WORK ORDER -> What you return must be the data below, word for word, without any images.

+++

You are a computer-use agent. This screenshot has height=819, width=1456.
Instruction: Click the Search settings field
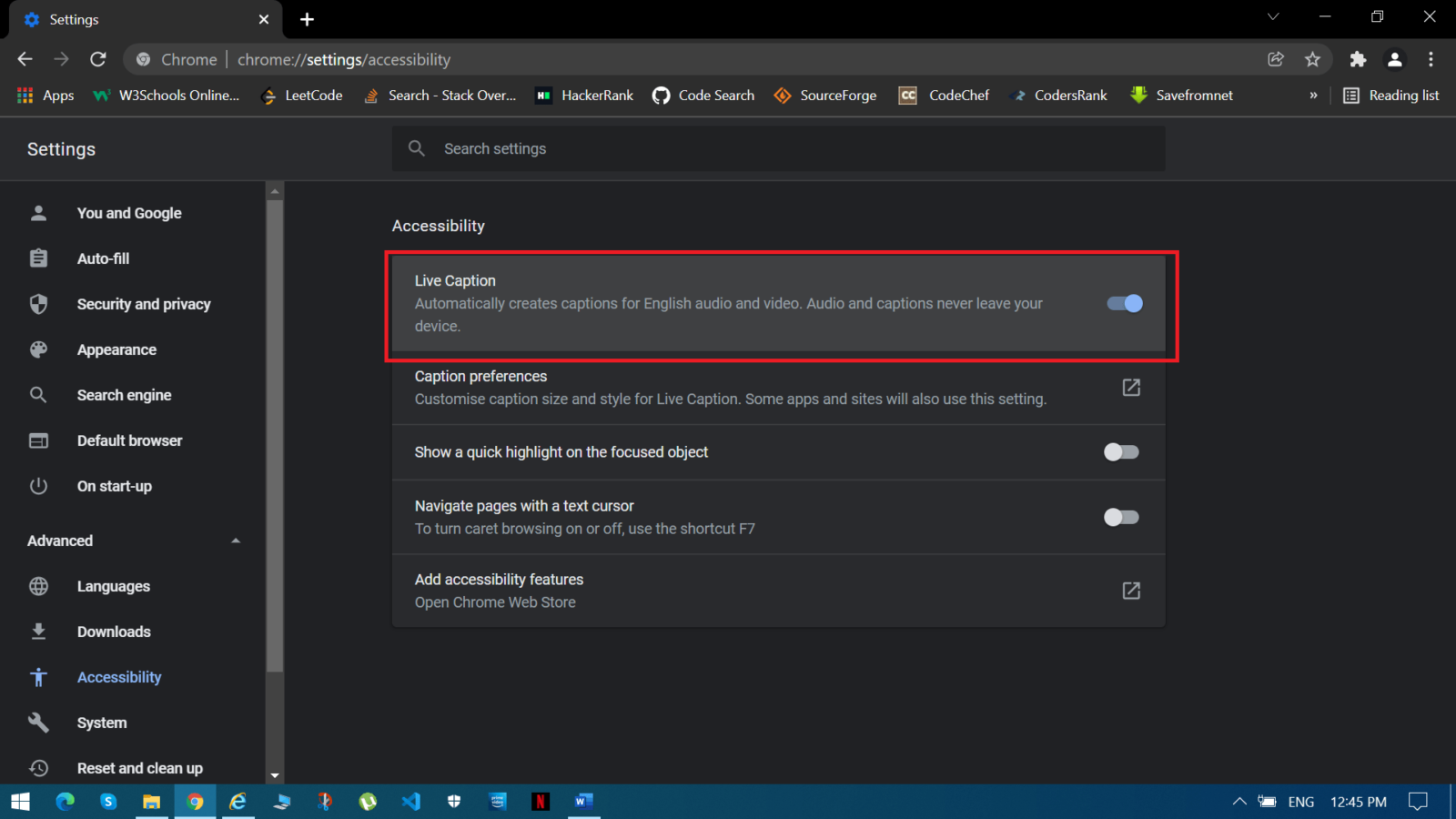(x=779, y=148)
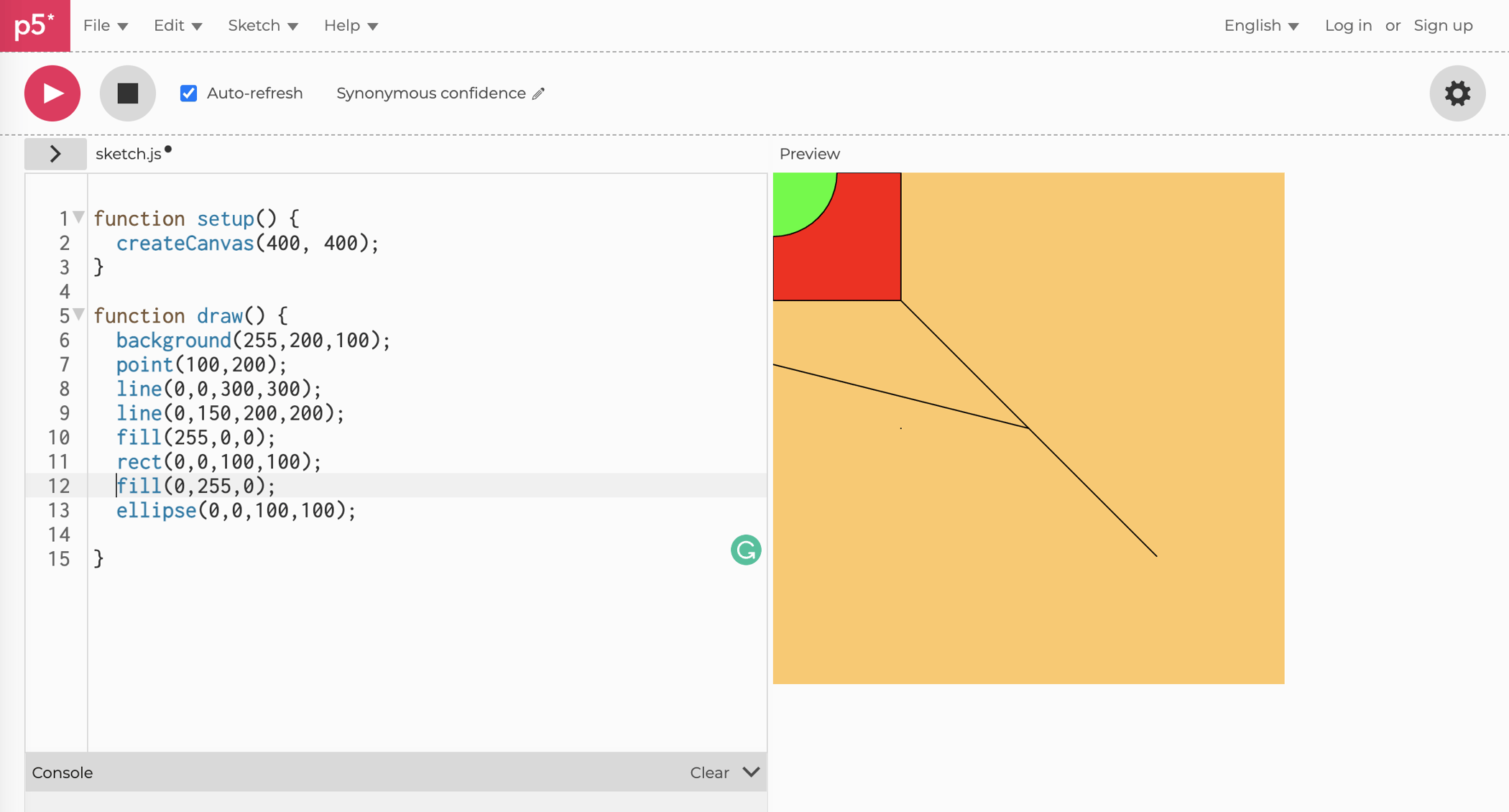
Task: Open the English language dropdown
Action: click(x=1261, y=26)
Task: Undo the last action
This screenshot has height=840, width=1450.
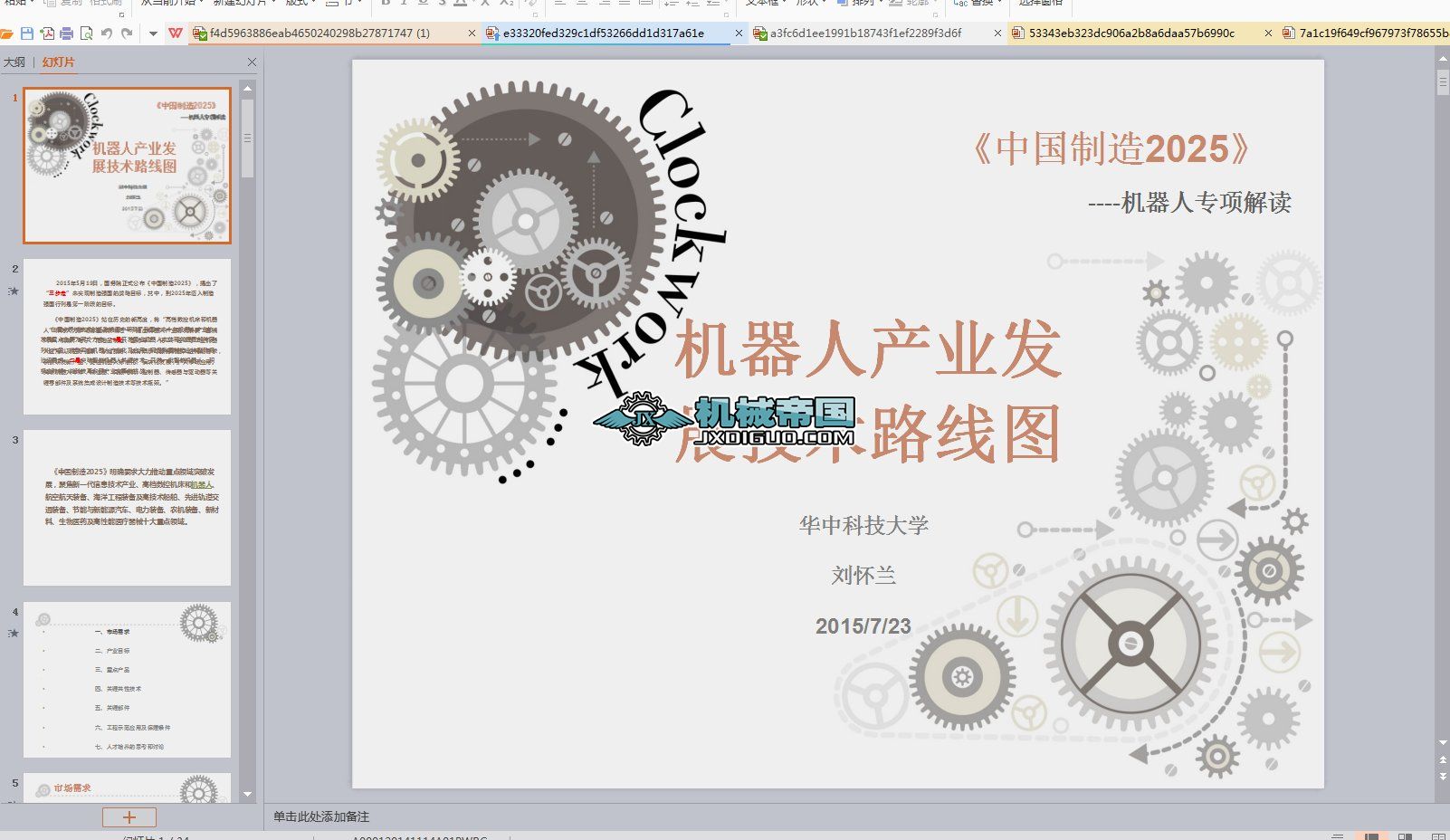Action: coord(108,33)
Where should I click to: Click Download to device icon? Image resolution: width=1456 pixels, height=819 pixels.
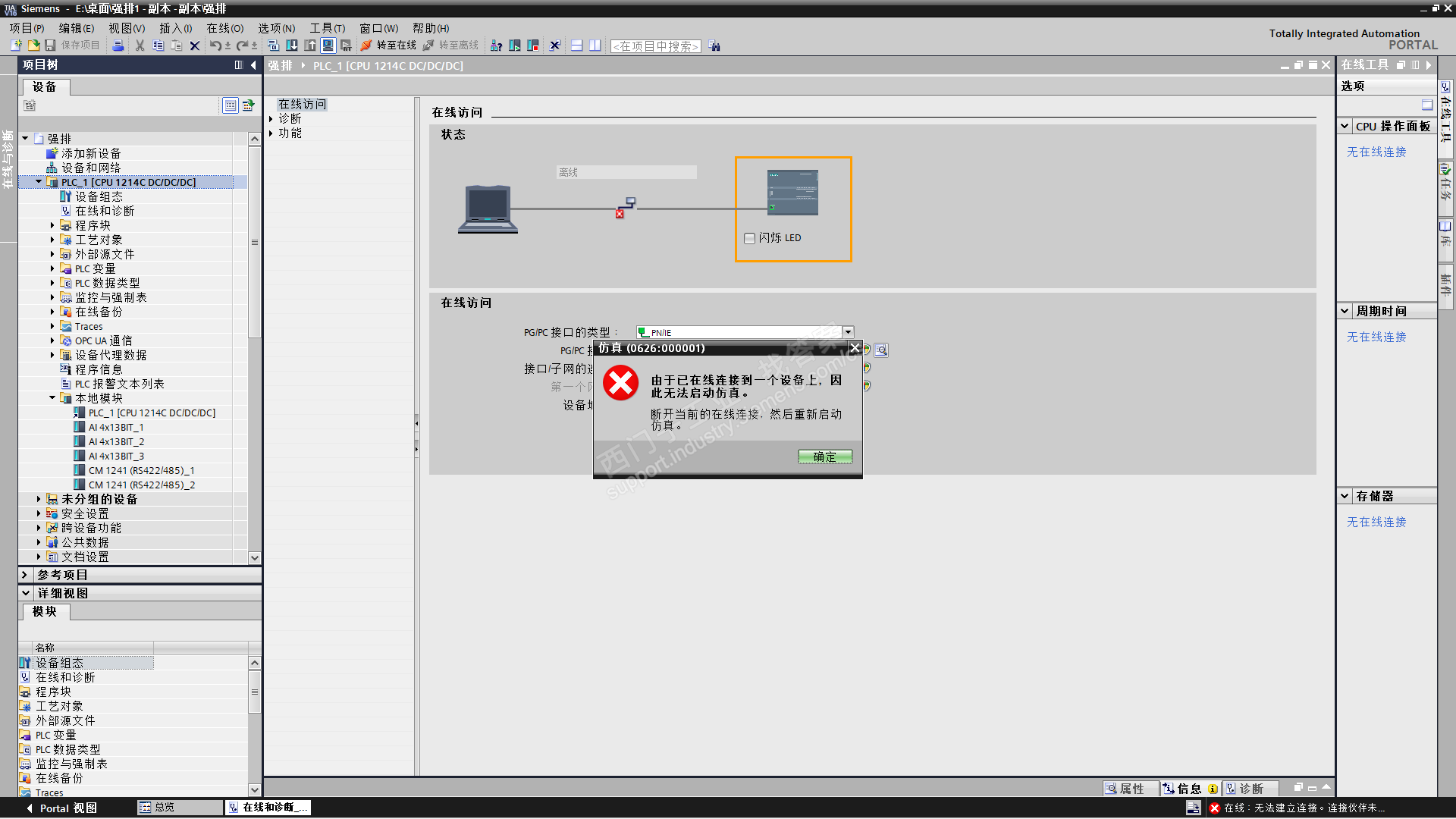[x=292, y=46]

+++

EXERCISE SOLUTION ->
You are a computer-use agent. This screenshot has height=819, width=1456.
Instruction: Click the Search settings field
(x=779, y=148)
Task: Open the English language dropdown
Action: click(x=1261, y=26)
Task: Undo the last action
This screenshot has height=840, width=1450.
Action: coord(108,33)
Where should I click to: Click Download to device icon? Image resolution: width=1456 pixels, height=819 pixels.
[x=292, y=46]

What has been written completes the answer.